Exact reproduction required: the lines below from the line with "1160x745 pixels." to the line with "Click the Z key overlay icon", both ends included, and no others.

**Source material**
┄┄┄┄┄┄┄┄┄┄┄┄┄┄┄┄┄┄┄┄

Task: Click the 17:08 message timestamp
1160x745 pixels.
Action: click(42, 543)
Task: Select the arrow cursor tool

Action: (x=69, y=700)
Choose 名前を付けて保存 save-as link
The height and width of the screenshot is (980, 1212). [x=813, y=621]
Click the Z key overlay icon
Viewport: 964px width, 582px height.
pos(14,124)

┄┄┄┄┄┄┄┄┄┄┄┄┄┄┄┄┄┄┄┄

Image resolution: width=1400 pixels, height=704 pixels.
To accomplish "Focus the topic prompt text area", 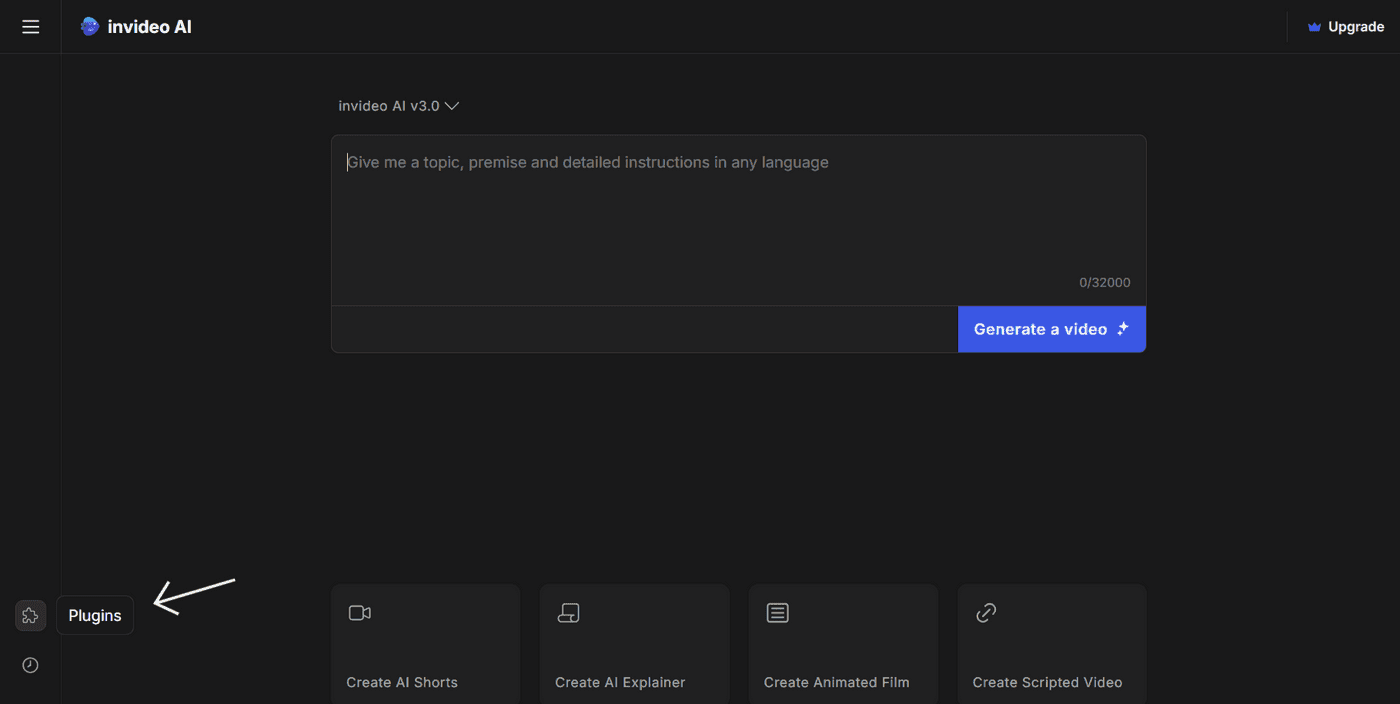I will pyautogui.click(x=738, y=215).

┄┄┄┄┄┄┄┄┄┄┄┄┄┄┄┄┄┄┄┄

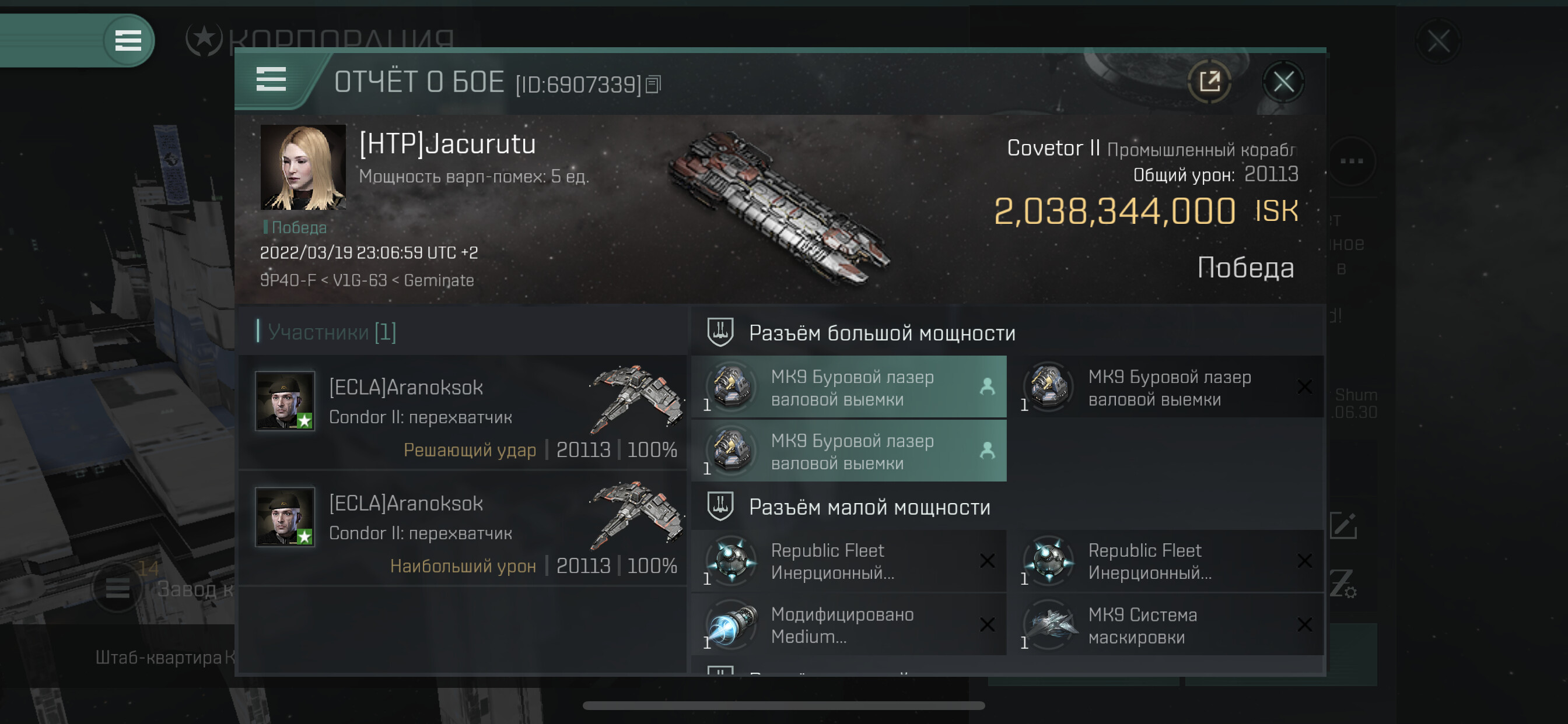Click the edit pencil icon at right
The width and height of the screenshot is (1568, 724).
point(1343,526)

┄┄┄┄┄┄┄┄┄┄┄┄┄┄┄┄┄┄┄┄

**Result below**
1160x745 pixels.
Action: click(42, 543)
Task: Select the arrow cursor tool

Action: (x=69, y=700)
Choose 名前を付けて保存 save-as link
The height and width of the screenshot is (980, 1212). [x=813, y=621]
Click the Z key overlay icon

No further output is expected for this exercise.